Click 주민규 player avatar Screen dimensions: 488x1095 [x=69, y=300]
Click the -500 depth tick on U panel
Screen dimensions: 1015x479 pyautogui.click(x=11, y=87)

==

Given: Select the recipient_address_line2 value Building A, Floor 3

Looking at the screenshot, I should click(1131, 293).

...

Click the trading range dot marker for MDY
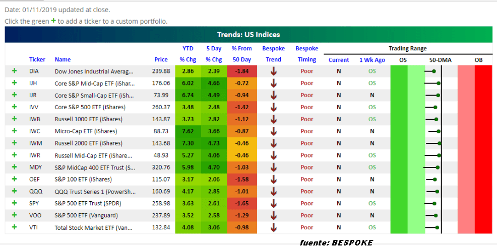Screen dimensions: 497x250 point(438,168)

> Your objective
Convert the rows from the line with "Given: Select the" through the line with "Looking at the", both included, into a two-column CSV with the headers text and answer. Give one line per row, put each field in quotation marks, and replace any line breaks inside a field with spaces.

> Exercise output
text,answer
"Given: Select the recipient_address_line2 value Building A, Floor 3","Looking at the screenshot, I should click(1131, 293)."